* _WORK TO BE COMPLETED_:
Every line from the one containing "Brand: (22, 588)" to the last line of the listing below should be given again exactly.

* _DATASET EXCERPTS_:
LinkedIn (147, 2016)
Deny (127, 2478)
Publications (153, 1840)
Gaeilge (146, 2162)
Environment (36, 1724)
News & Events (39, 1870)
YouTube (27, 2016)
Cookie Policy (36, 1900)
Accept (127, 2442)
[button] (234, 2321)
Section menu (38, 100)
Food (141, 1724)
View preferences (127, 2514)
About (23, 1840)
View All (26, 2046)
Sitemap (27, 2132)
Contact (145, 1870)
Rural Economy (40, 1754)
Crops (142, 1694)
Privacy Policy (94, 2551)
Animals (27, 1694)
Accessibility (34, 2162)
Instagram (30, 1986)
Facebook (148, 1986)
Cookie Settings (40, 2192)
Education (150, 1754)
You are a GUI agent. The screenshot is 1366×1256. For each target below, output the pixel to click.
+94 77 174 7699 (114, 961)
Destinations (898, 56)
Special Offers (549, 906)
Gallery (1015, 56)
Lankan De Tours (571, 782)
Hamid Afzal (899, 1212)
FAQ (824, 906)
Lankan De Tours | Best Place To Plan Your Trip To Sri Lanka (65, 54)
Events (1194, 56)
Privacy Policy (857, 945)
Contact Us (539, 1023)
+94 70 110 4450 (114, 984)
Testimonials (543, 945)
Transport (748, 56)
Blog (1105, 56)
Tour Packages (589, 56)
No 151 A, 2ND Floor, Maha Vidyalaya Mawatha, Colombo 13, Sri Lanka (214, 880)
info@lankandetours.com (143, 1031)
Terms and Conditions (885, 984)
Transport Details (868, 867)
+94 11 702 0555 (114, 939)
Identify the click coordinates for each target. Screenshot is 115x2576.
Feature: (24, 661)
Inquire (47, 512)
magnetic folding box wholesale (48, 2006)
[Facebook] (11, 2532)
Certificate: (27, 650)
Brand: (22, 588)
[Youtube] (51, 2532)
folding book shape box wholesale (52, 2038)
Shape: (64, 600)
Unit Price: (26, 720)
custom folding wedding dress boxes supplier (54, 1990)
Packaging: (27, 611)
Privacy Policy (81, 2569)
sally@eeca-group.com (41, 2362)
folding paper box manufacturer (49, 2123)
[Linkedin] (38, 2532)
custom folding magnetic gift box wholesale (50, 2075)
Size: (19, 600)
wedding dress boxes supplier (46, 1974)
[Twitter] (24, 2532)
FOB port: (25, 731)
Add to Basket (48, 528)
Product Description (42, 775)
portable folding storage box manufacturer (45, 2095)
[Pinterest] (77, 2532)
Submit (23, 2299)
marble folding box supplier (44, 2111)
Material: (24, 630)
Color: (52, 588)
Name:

* _RESPONSE TO THIS EXERCISE_:
Brand: (22, 588)
[Youtube] (51, 2532)
folding book shape box wholesale (52, 2038)
Shape: (64, 600)
Unit Price: (26, 720)
custom folding wedding dress boxes supplier (54, 1990)
Packaging: (27, 611)
Privacy Policy (81, 2569)
sally@eeca-group.com (41, 2362)
folding paper box manufacturer (49, 2123)
[Linkedin] (38, 2532)
custom folding magnetic gift box wholesale (50, 2075)
Size: (19, 600)
wedding dress boxes supplier (46, 1974)
[Twitter] (24, 2532)
FOB port: (25, 731)
Add to Basket (48, 528)
Product Description (42, 775)
portable folding storage box manufacturer (45, 2095)
[Pinterest] (77, 2532)
Submit (23, 2299)
marble folding box supplier (44, 2111)
Material: (24, 630)
Color: (52, 588)
Name:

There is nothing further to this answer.